Ces derniers jours encore, sous des pluies pourtant attendues en pleine saison humide, plusieurs axes de Mayotte se sont retrouvés sous l’eau rapporte le Journal de Mayotte.
Les bulletins de Météo-France évoquent des « zones habituellement exposées » aux ruissellements et aux inondations localisées. Une formule devenue presque routinière, tant ces phénomènes sont prévisibles. Et pourtant, sur le terrain, les conséquences sont bien réelles : embouteillages, absences scolaires et professionnelles, risques d’accidents et même menaces sanitaires, avec la prolifération de moustiques favorisée par les eaux stagnantes.
Derrière ces inondations récurrentes se cache un mécanisme bien identifié : le ruissellement urbain. Lors des fortes pluies, l’eau dévale les pentes, chargée de boue et de déchets, avant de s’accumuler sur les axes routiers. Urbanisation rapide, disparition du couvert végétal, cultures sur brûlis, embâcles non entretenus et réseaux pluviaux sous-dimensionnés aggravent ce phénomène. À cela s’ajoutent les séquelles laissées par le cyclone Chido, qui ont fragilisé de nombreux bassins versants.
Les diagnostics ne manquent pourtant pas. Les rapports de la Direction de l’Environnement, de l’Aménagement et du Logement de Mayotte, le Plan de Gestion du Risque d’Inondation ou encore le Document départemental des risques majeurs identifient depuis des années les points noirs du territoire. Mais entre la théorie et la réalité, un fossé persiste.
La gestion des routes et des ouvrages hydrauliques se partage entre plusieurs acteurs : l’État pour les grands axes, le Département pour les routes départementales, les communes pour la voirie locale. Une organisation qui complique la coordination des travaux, d’autant plus que les chantiers nécessitent des financements lourds et impliquent souvent de couper des axes vitaux. Résultat : les projets prennent du retard et arrivent parfois trop tard face à une situation déjà dégradée.
Même les infrastructures récentes n’échappent pas au problème. Le tracé du Caribus, pensé pour intégrer le risque d’inondation selon les études de la CADEMA, se retrouve régulièrement sous l’eau lors des fortes pluies. Un paradoxe qui illustre les limites d’une approche parfois trop sectorisée, alors que les spécialistes plaident pour une gestion globale des bassins versants, de l’amont à l’aval.
Des programmes existent pourtant, comme les Plans d’actions et de prévention des inondations, censés permettre aux collectivités d’accéder à des financements dédiés. Encore faut-il déposer les projets, les coordonner et les mettre en œuvre à temps. En attendant, les habitants continuent de subir, sans toujours savoir vers qui se tourner.
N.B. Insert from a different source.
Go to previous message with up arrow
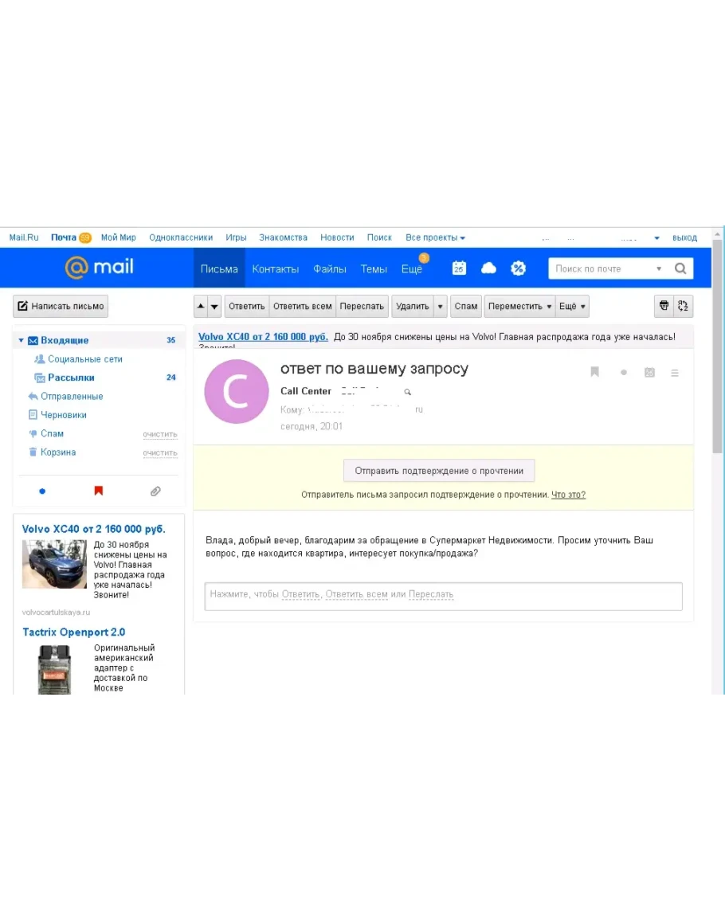 coord(201,307)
Sur le plan juridique, le cadre est clair : chaque gestionnaire d’infrastructure a une obligation d’entretien normal. Lorsqu’une route est connue pour s’inonder régulièrement, l’absence de mesures adaptées peut engager la responsabilité de la collectivité concernée. Les pluies exceptionnelles peuvent atténuer cette responsabilité, mais pas celles, prévisibles et documentées, qui s’abattent actuellement sur l’île.